I attended a wonderful funeral this week, wonderful in the sense the Puritans would have intended, a dramatic and frightening occurrence that connected participants to God, both his power and his grace. As my dear friends mourned the loss of their first child, dead a day before she was born less than a month before her parents expected to meet her, I discovered two things. Our community was strengthened as we wept together, sharing a rare intensity of emotion. Hugging and touching, watching each other quietly, recognizing that all of our chins were trembling and our cheeks were wet in the same place at the same time and for the same reason, we affirmed that we are all of us a family, no matter how fragile physical life can be. To borrow the phrase of Massachusetts Bay Puritan Samuel Sewall, “real friends are the principal comfort and relief against the evils of our own Life.”

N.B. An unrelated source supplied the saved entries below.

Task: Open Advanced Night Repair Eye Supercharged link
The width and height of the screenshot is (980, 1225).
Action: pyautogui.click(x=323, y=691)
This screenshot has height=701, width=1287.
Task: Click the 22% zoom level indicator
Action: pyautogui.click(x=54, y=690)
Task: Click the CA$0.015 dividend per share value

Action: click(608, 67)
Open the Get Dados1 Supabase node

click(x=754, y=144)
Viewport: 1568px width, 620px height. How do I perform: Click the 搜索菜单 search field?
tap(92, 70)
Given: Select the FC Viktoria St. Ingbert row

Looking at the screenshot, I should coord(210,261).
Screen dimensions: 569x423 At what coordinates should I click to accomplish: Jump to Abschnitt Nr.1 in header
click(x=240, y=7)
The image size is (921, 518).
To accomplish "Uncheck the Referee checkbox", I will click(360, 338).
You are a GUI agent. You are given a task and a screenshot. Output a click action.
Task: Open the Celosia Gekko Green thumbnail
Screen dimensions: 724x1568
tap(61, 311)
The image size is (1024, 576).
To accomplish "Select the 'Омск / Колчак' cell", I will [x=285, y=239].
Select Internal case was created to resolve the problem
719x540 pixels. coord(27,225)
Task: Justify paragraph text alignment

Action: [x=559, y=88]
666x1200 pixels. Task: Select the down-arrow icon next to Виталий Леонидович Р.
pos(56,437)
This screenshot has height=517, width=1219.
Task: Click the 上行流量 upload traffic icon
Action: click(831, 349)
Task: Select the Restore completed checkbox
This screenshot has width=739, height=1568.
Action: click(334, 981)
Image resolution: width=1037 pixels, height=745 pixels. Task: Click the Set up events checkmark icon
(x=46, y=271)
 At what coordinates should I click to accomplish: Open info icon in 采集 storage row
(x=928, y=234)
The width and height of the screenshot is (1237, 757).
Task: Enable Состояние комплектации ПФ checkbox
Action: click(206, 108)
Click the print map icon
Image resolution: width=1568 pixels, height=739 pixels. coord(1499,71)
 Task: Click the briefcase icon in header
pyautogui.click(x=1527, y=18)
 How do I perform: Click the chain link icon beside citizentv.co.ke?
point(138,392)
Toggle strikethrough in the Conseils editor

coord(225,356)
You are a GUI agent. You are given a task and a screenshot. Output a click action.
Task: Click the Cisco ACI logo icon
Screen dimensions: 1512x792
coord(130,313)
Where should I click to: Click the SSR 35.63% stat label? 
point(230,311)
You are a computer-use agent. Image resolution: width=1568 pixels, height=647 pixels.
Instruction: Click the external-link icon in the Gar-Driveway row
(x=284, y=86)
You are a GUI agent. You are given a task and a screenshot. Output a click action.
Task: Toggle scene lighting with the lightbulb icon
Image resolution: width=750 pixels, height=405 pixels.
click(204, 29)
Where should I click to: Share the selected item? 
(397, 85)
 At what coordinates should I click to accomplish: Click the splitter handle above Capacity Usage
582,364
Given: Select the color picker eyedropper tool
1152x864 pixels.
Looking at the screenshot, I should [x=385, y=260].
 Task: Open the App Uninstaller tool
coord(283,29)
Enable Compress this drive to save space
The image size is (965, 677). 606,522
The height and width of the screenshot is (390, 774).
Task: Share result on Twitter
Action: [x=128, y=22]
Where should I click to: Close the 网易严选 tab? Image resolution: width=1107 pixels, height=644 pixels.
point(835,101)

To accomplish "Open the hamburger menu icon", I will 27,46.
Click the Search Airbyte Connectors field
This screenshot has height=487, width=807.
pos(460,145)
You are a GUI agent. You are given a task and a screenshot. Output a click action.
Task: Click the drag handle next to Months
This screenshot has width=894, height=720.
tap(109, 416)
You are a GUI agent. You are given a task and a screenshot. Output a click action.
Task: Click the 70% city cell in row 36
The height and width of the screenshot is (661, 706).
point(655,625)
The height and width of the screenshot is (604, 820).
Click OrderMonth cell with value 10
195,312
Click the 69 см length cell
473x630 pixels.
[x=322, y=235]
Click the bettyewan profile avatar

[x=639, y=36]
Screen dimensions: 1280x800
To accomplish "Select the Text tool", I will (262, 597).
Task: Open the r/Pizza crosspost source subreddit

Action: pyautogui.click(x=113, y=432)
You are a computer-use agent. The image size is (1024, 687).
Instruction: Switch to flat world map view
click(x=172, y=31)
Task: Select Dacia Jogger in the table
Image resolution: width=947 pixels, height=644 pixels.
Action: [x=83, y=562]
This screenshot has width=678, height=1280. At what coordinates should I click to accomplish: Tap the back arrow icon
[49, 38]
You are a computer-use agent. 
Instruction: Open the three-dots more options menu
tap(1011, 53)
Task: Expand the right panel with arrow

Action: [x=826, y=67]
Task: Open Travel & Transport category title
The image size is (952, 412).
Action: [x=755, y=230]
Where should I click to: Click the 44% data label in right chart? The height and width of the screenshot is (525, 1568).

Further, touching Olivia’s cool skin in an act of greeting and farewell, watching her mother and father huddle over her diminutive casket as we sang “God Be With You Till We Meet Again,” I felt myself able to exorcise through the experience some of my own parental fear at how tenuous the physical lives of our children are. Being present with my loved ones allowed me to confront the potential tragedy with which parenthood is forever fraught. Her father’s noble and tender dignity in bidding farewell sanctified my own fatherhood in ways that I only partly understand. Her mother’s quiet strength allowed me to draw courage for my own possible future farewells. Thank God for such magnificent public rituals in our times of greatest need.
I was grateful that my friends elected not to participate in the normative funeral etiquette of twentieth-century Rocky Mountain Mormonism. No bishop speaking nervously about reunions and faithfulness, no relative stranger moulding bereavement to the constraints of piety, but hearts opened to other hearts as they fractured. I found myself, like the “folk” whose wisdom generally escapes me, grateful for a system to locate our ritual experience within the cosmos but uninterested in the formal intrusion of the clergy. For that hour, I needed priesthood to signify an immanent power that filled every soul present, not a hierarchy of church authorities.
This has been a mighty and terrible but strangely glorious week for our community. These events have shaped our memories and our souls.
God bless you, Olivia Tai, for what you have shared with us. And God bless your mourning parents.